### PROBLEM DESCRIPTION
Copy every one of the records below word for word, including the coordinates, but leave out the pictures.

#### PROVIDED DATA

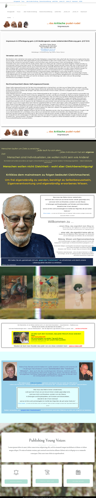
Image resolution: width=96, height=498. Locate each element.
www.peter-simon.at (48, 50)
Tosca (22, 1)
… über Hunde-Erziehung (31, 1)
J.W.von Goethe (46, 213)
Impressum (75, 1)
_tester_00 (62, 1)
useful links (55, 1)
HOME (80, 1)
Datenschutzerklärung (45, 1)
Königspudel (17, 1)
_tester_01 (68, 1)
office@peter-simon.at (48, 49)
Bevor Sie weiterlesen (9, 264)
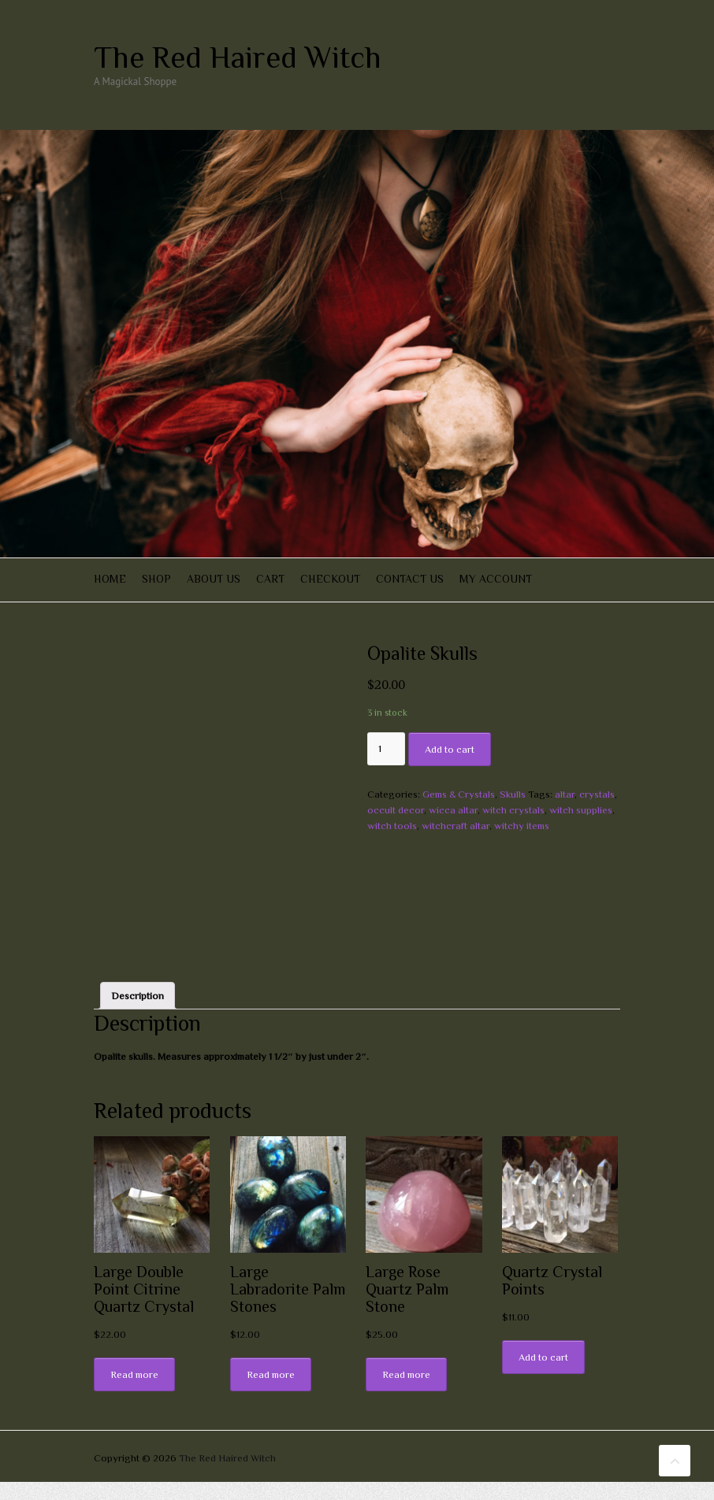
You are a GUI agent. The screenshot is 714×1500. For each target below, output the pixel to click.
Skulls (513, 794)
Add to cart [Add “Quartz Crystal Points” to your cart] (543, 1375)
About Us (213, 578)
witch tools (392, 825)
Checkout (330, 578)
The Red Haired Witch (237, 57)
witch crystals (513, 810)
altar (565, 794)
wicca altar (453, 810)
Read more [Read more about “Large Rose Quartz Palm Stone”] (406, 1392)
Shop (156, 578)
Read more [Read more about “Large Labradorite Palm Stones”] (271, 1392)
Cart (270, 578)
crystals (597, 794)
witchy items (521, 825)
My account (495, 578)
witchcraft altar (455, 825)
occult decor (395, 810)
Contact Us (410, 578)
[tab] (137, 1014)
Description (137, 1013)
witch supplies (580, 810)
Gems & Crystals (458, 794)
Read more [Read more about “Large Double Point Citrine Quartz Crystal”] (134, 1392)
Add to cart (449, 749)
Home (110, 578)
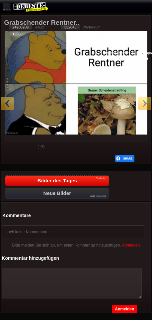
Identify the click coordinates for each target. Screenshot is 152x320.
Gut (11, 147)
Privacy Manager (134, 58)
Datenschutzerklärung (123, 53)
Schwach (27, 147)
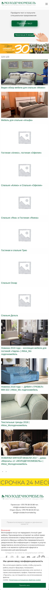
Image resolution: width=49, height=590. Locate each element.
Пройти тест (24, 23)
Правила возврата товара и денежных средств (24, 523)
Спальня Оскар (9, 283)
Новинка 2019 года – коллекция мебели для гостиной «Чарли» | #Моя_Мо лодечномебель (23, 351)
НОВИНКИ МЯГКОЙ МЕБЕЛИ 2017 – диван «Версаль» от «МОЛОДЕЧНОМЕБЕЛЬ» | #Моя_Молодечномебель (23, 461)
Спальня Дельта (9, 315)
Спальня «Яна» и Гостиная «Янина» (20, 218)
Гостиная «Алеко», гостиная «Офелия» (21, 153)
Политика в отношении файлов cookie (25, 580)
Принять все (24, 585)
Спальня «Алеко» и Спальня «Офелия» (21, 185)
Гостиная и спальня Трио (14, 250)
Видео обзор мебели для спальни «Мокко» (23, 87)
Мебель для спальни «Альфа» (17, 120)
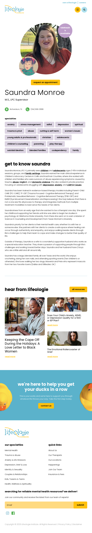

########

### ANSWER FOR THE TASK
Image resolution: width=96, height=498. Locate each element.
www.peter-simon.at (48, 50)
Tosca (22, 1)
… über Hunde-Erziehung (31, 1)
J.W.von Goethe (46, 213)
Impressum (75, 1)
_tester_00 (62, 1)
useful links (55, 1)
HOME (80, 1)
Datenschutzerklärung (45, 1)
Königspudel (17, 1)
_tester_01 (68, 1)
office@peter-simon.at (48, 49)
Bevor Sie weiterlesen (9, 264)
You are a GUI agent. The screenshot is 714×1500. For each target below, output the pixel to click.
Skulls (513, 794)
Add to cart [Add “Quartz Crystal Points” to your cart] (543, 1375)
About Us (213, 578)
witch tools (392, 825)
Checkout (330, 578)
The Red Haired Witch (237, 57)
witch crystals (513, 810)
altar (565, 794)
wicca altar (453, 810)
Read more [Read more about “Large Rose Quartz Palm Stone”] (406, 1392)
Shop (156, 578)
Read more [Read more about “Large Labradorite Palm Stones”] (271, 1392)
Cart (270, 578)
crystals (597, 794)
witchy items (521, 825)
My account (495, 578)
witchcraft altar (455, 825)
occult decor (395, 810)
Contact Us (410, 578)
[tab] (137, 1014)
Description (137, 1013)
witch supplies (580, 810)
Gems & Crystals (458, 794)
Read more [Read more about “Large Double Point Citrine Quartz Crystal”] (134, 1392)
Add to cart (449, 749)
Home (110, 578)
Identify the click coordinates for each target. Screenshot is 152x320.
Gut (11, 147)
Privacy Manager (134, 58)
Datenschutzerklärung (123, 53)
Schwach (27, 147)
Image resolution: width=49, height=590. Locate each element.
Пройти тест (24, 23)
Правила возврата товара и денежных средств (24, 523)
Спальня Оскар (9, 283)
Новинка 2019 года – коллекция мебели для гостиной «Чарли» | #Моя_Мо лодечномебель (23, 351)
НОВИНКИ МЯГКОЙ МЕБЕЛИ 2017 – диван «Версаль» от «МОЛОДЕЧНОМЕБЕЛЬ» | #Моя_Молодечномебель (23, 461)
Спальня Дельта (9, 315)
Спальня «Яна» и Гостиная «Янина» (20, 218)
Гостиная «Алеко», гостиная «Офелия» (21, 153)
Политика в отношении файлов cookie (25, 580)
Принять все (24, 585)
Спальня «Алеко» и Спальня «Офелия» (21, 185)
Гостиная и спальня Трио (14, 250)
Видео обзор мебели для спальни «Мокко» (23, 87)
Мебель для спальни «Альфа» (17, 120)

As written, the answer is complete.